Return, character for character, the portion of the rows that opens with the line containing "Image resolution: width=530" and closes with the line containing "will (75, 284).", including both of those lines and nothing else.

MATERIAL FOR THIS EXERCISE:
▬▬▬▬▬▬
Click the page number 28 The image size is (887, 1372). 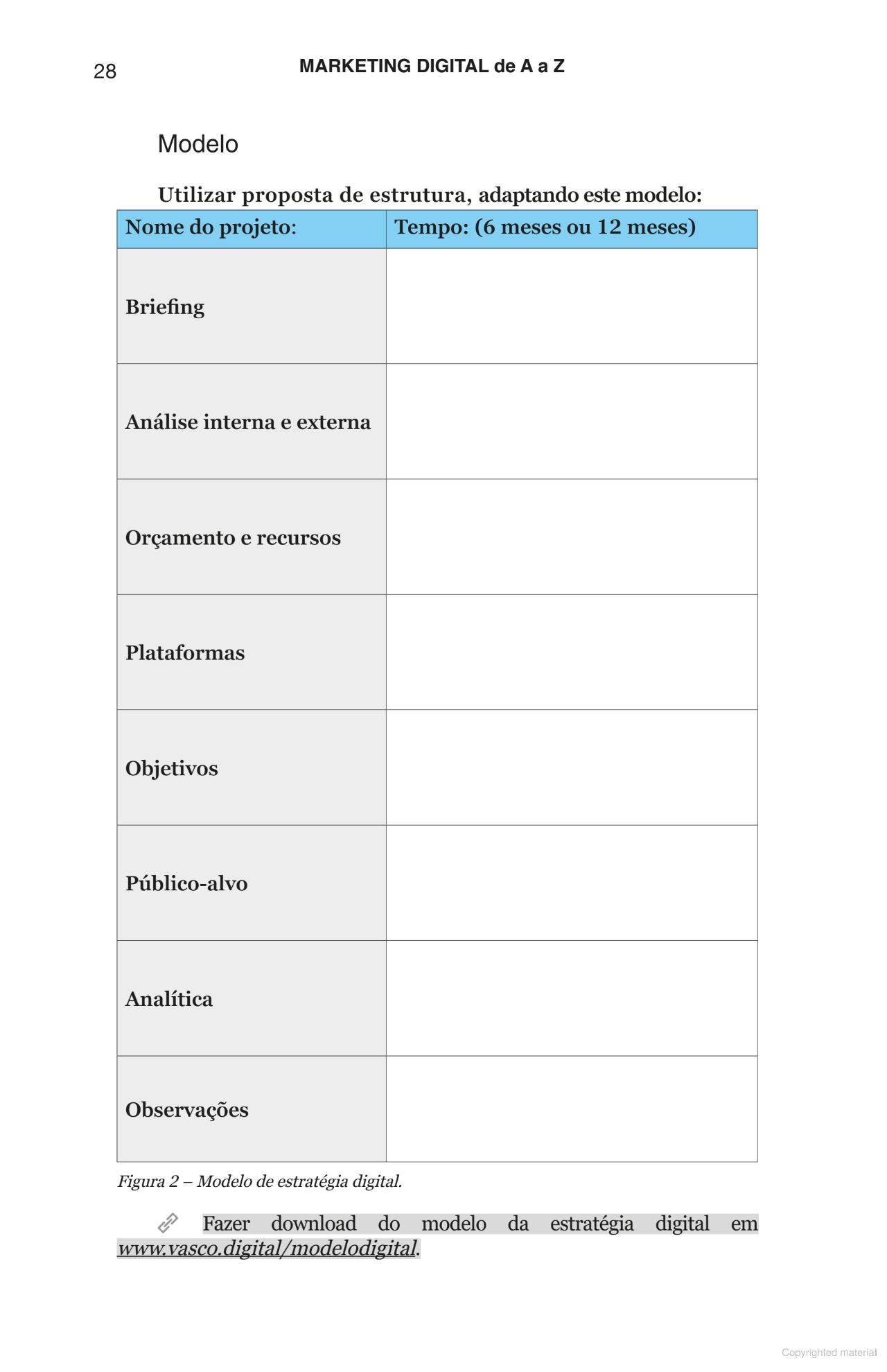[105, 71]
▬▬▬▬▬▬
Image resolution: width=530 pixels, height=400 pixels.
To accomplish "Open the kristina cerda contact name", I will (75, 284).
▬▬▬▬▬▬
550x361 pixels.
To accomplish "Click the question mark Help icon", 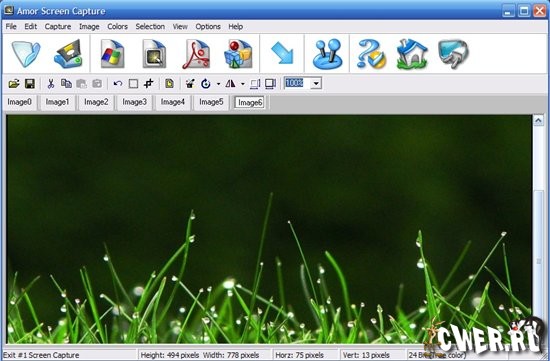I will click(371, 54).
▬▬▬▬▬▬
EXPECTED ANSWER:
Image resolution: width=530 pixels, height=400 pixels.
To accomplish "Open the kristina cerda contact name", I will (75, 284).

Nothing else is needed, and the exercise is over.